GEORGE H. COOK PAPERS
Arrangement and Scope Note
"Fortunately for historians, Dr. Cook was a systematic and well-organized man and, in the manner of his century, a very saving man. He and later his wife, Mary Halsey Thomas Cook, and his daughters, Emma and Anne, saved almost all his books, journals, papers, letters, and notebooks. When Anne, who died in 1937, gave the collection to the Rutgers Library there were forty-nine large file boxes of letters and notebooks. Some of these papers were used by Carl R. Woodward and Ingrid Nelson Waller in writing New Jersey's Agricultural Experiment Station: 1880-1930. But when the New Jersey Agricultural Society presented a grant from Charles A. Collins, Vice President of the New Jersey State Board of Agriculture, for the preparation of a biography of George Cook, most of the letters were tied up in red tape as Cook had left them. There are at a rough estimate about 20,000 letters and 124 notebooks. Although their arrangement is still not completed, most of the letters have been filed chronologically and to a lesser extent by subject matter.

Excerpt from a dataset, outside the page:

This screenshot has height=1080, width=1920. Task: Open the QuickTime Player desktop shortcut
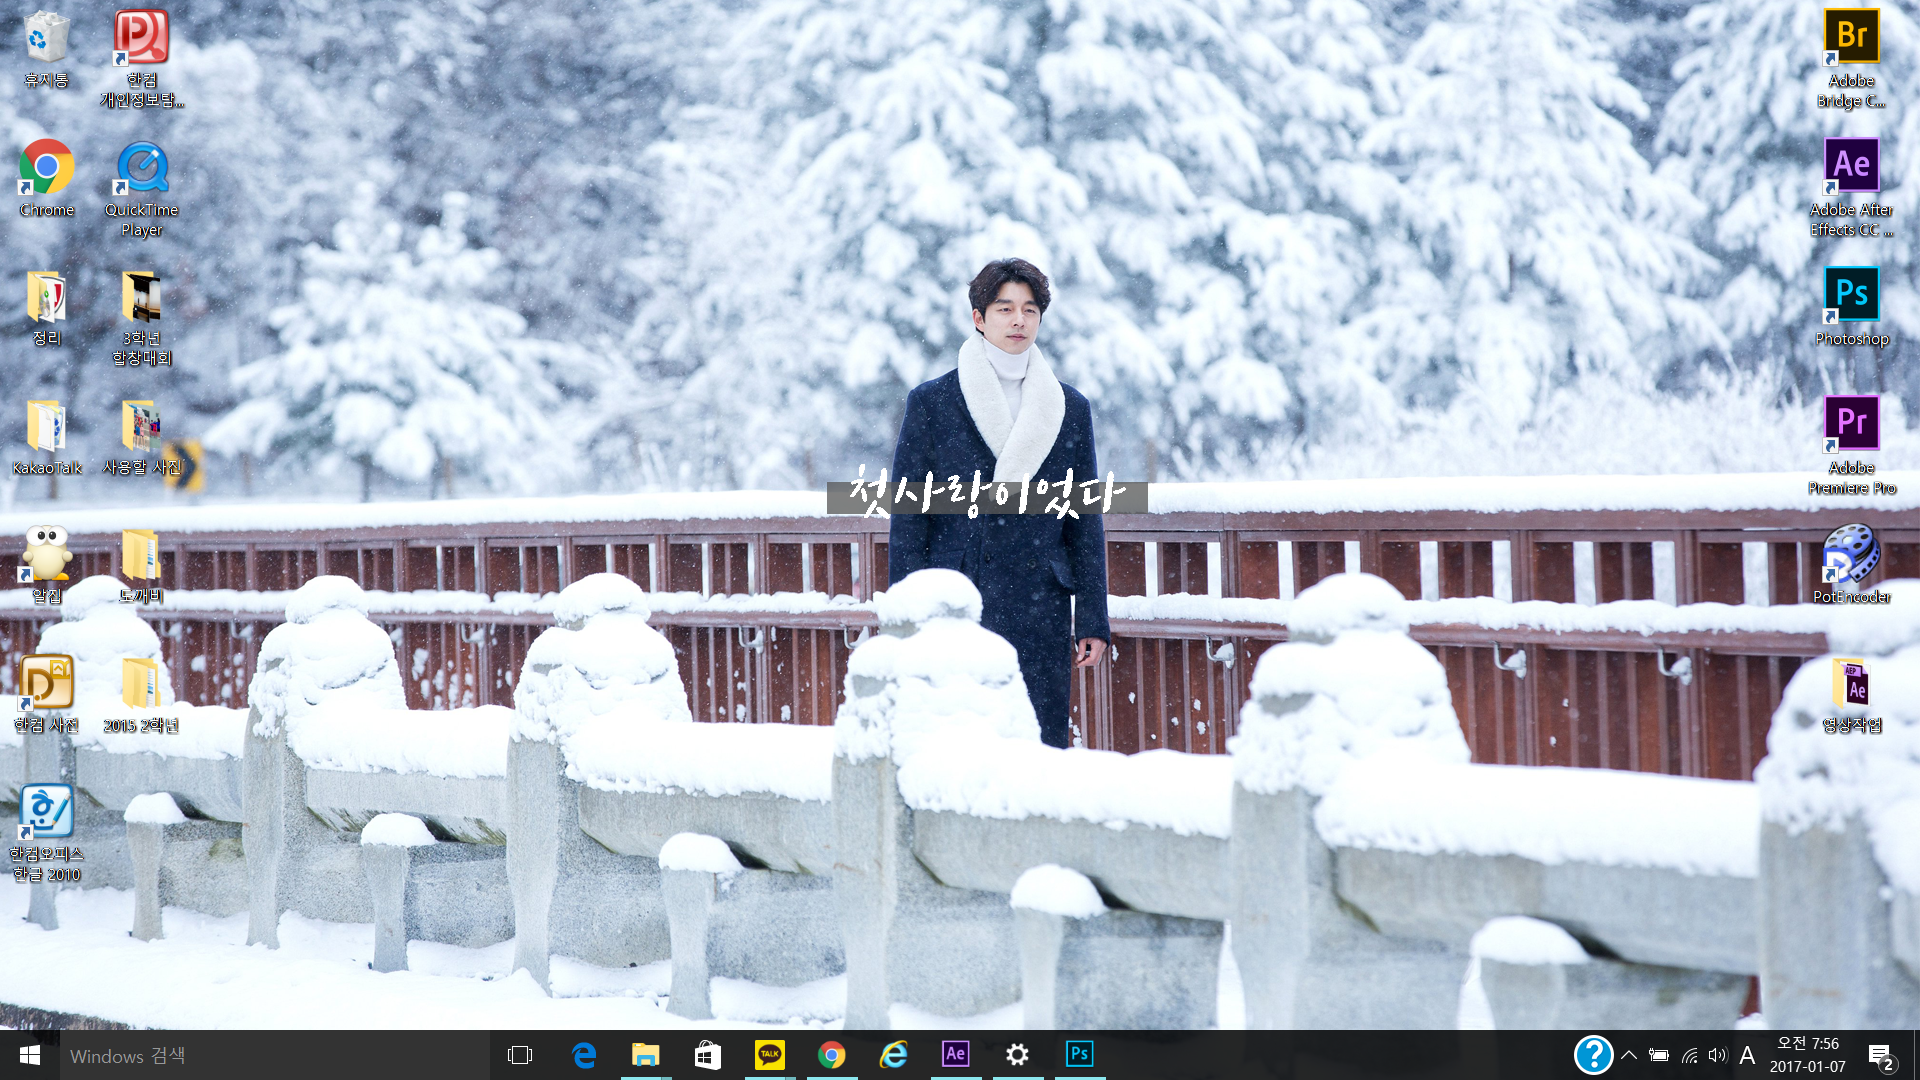pos(142,168)
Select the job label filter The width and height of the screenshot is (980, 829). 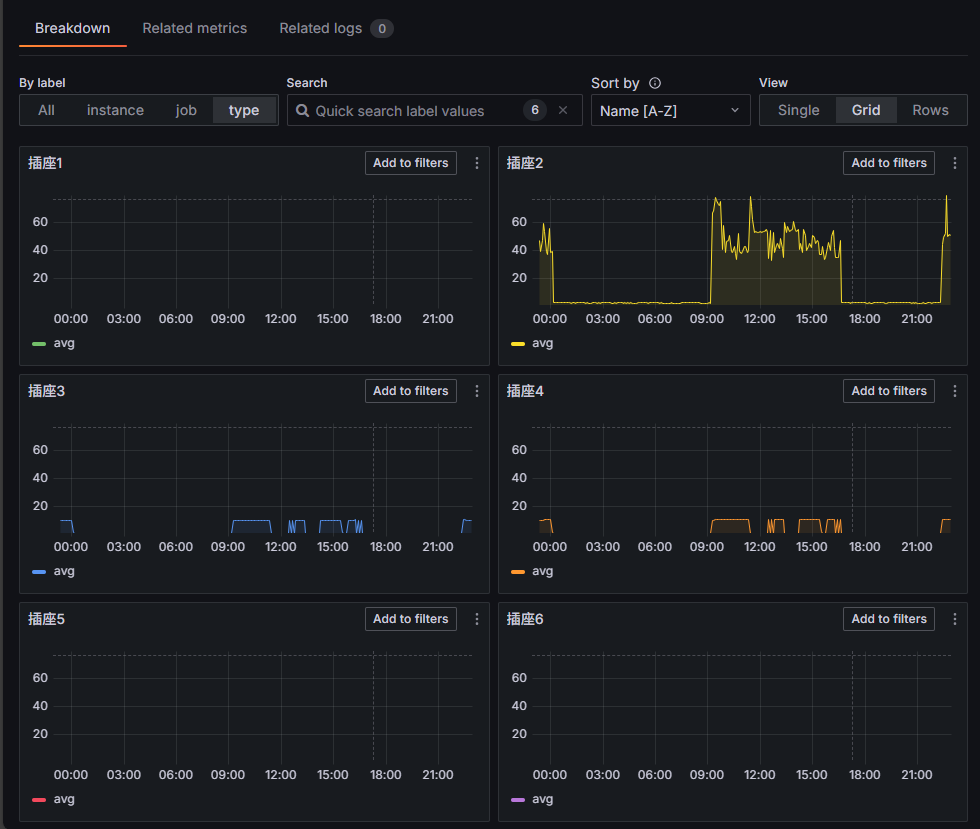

Written between 1836 and 1890, they throw light on the development of geology and agriculture, the growth of state and federal support for agricultural colleges, experiment stations, and geological surveys; problems of drainage and water supply in New Jersey, and a multitude of other subjects. They also provide a source of information about the customs, pleasures, worries, and habits of their writers."
--Jean Wilson Sidar, "The George Hammell Cook Collection," Journal of the Rutgers University Library, vol. XXXV, nu. 2 (June 1972): 71-73.